■ Supplied data ■
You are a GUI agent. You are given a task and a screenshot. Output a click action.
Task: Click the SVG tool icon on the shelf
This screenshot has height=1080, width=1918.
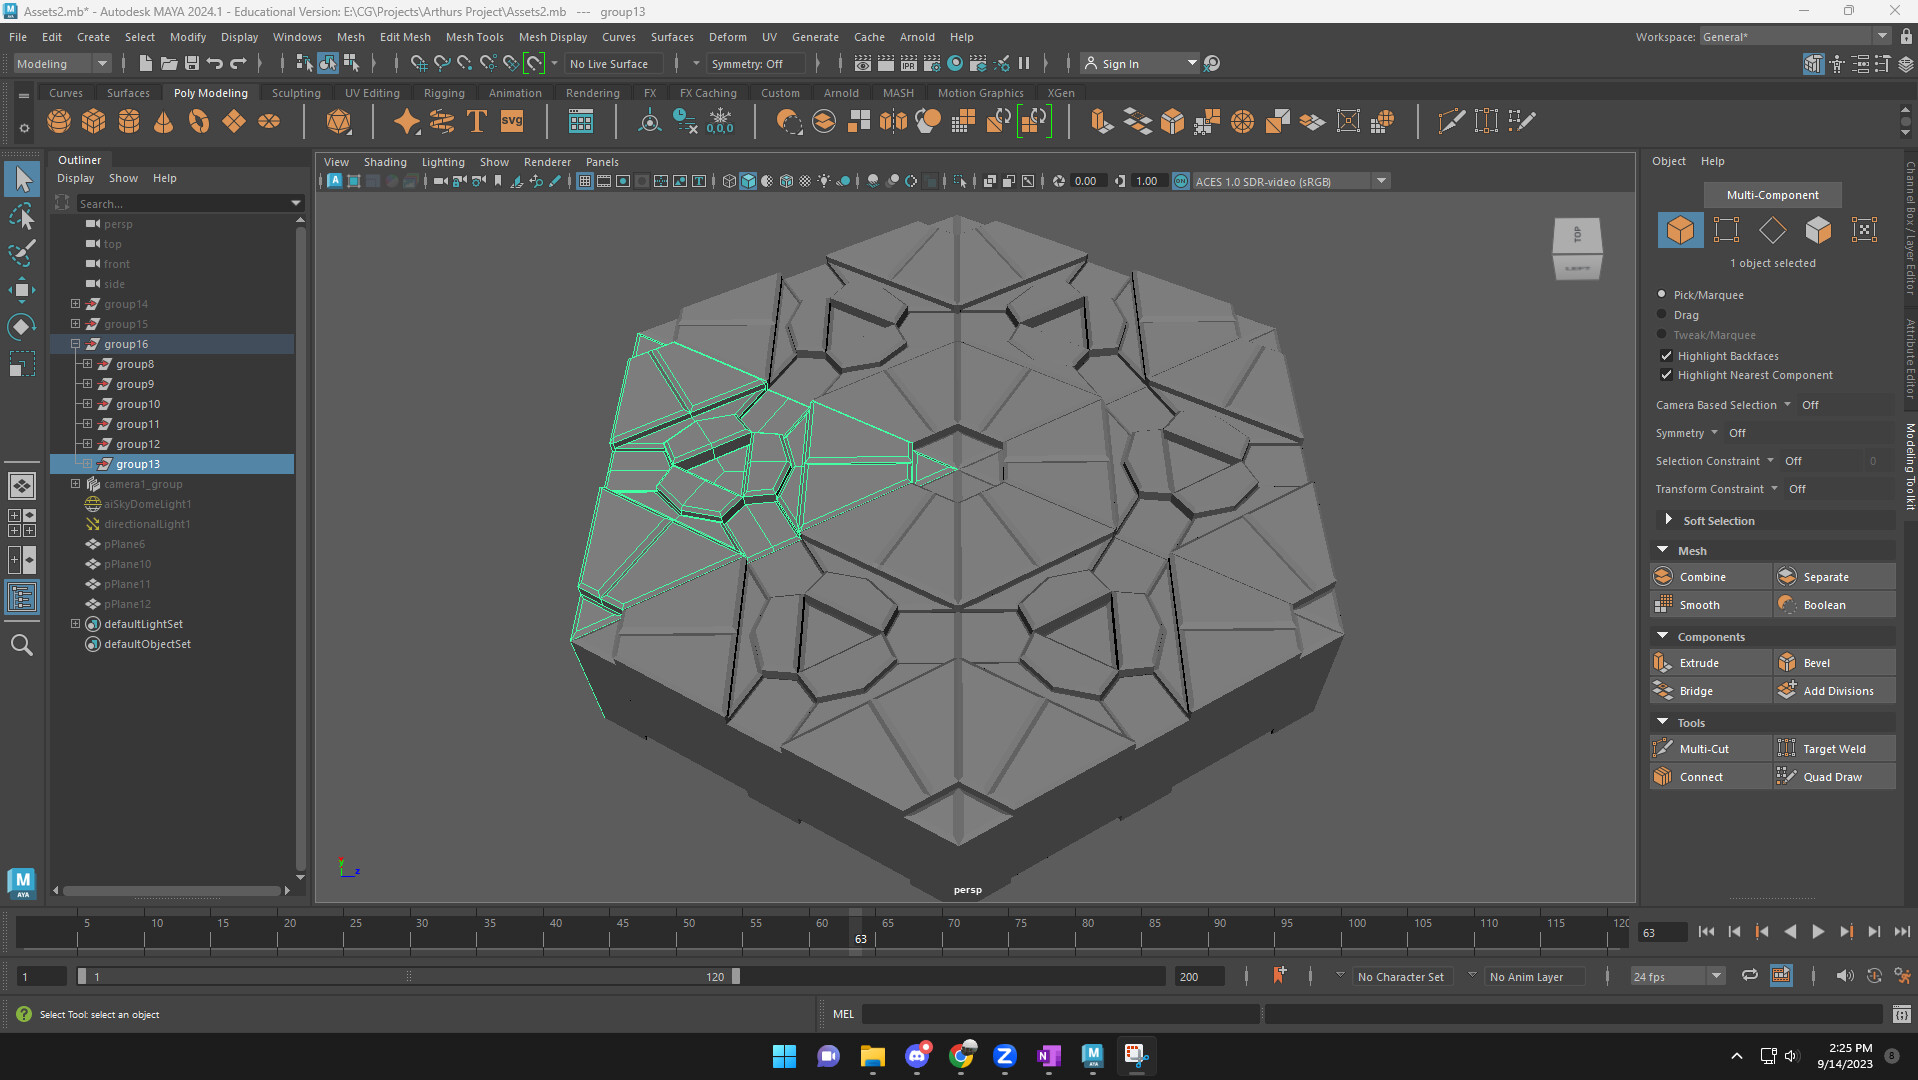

==

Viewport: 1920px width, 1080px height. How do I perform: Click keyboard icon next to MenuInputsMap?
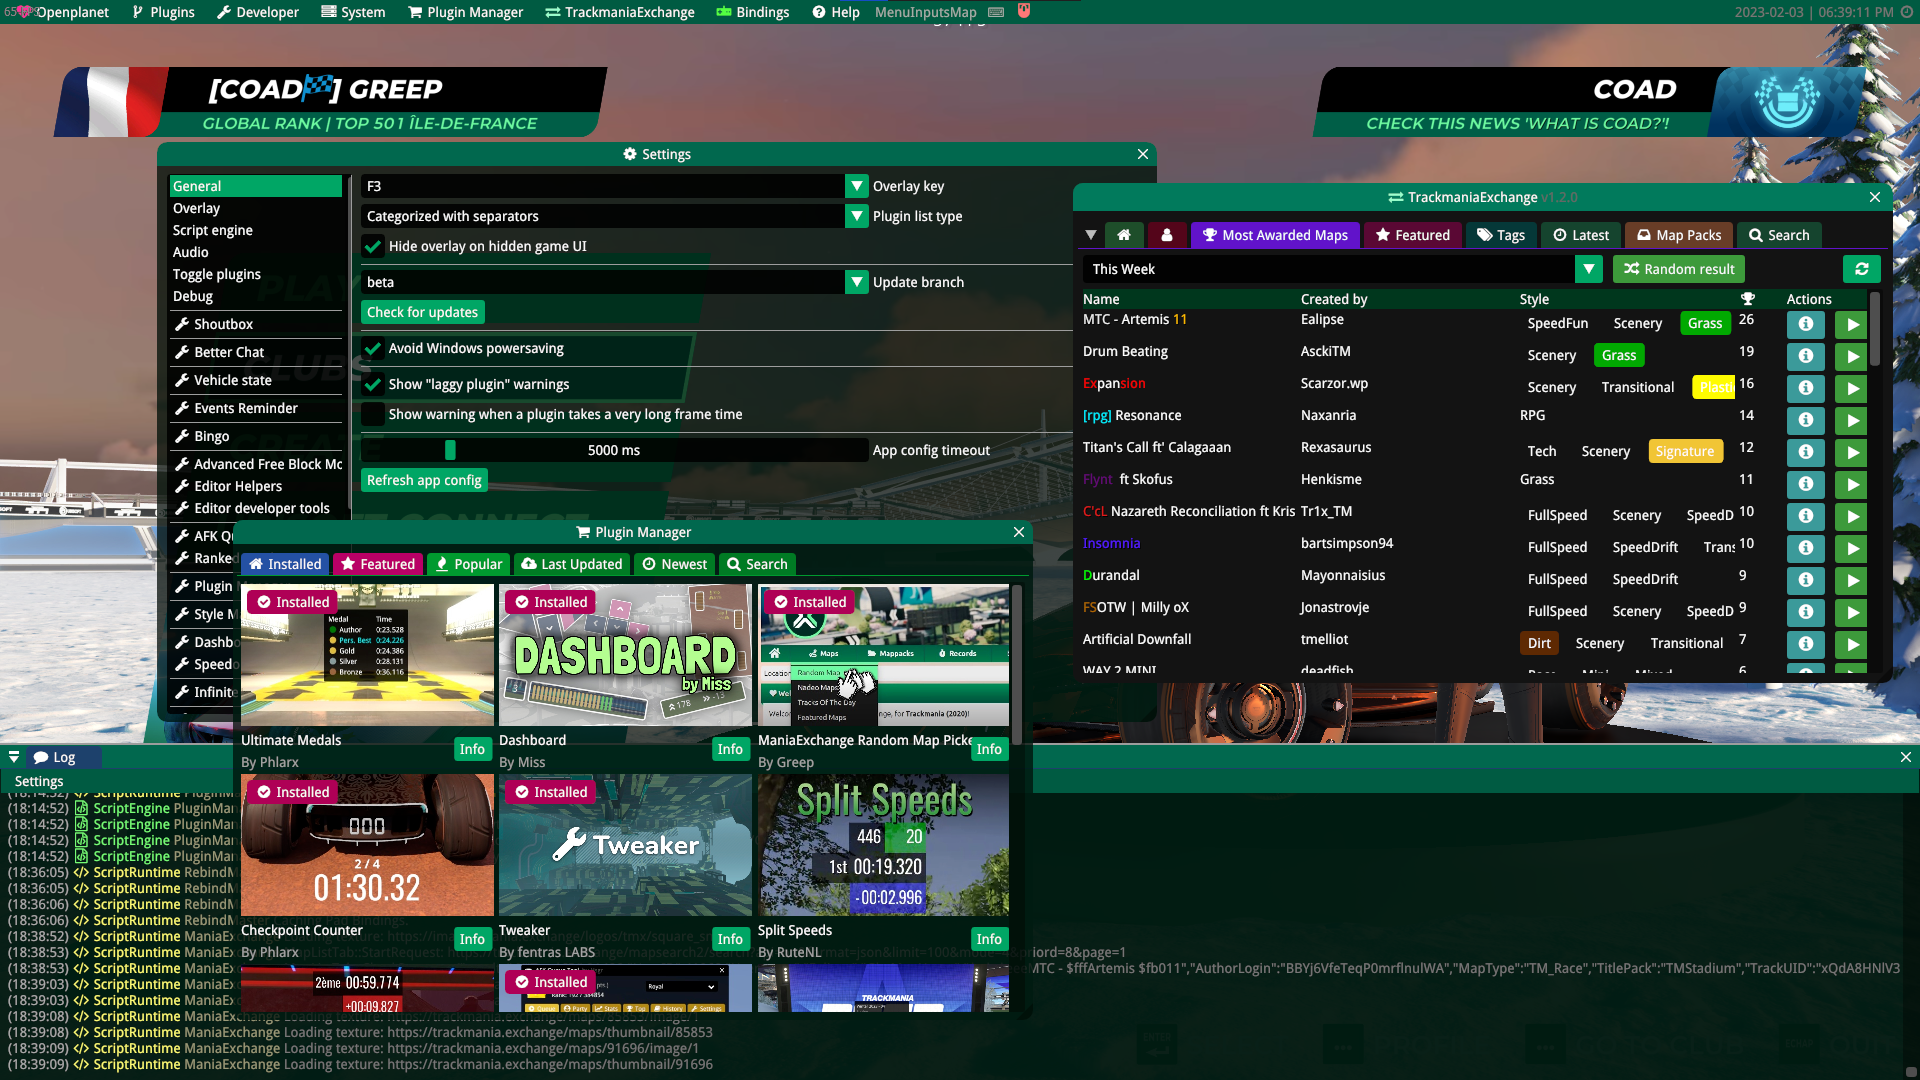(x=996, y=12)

■ To do ■
Work out how many lines of the material above contain "screenshot", then write that number alone.

■ Solution to this task ■
2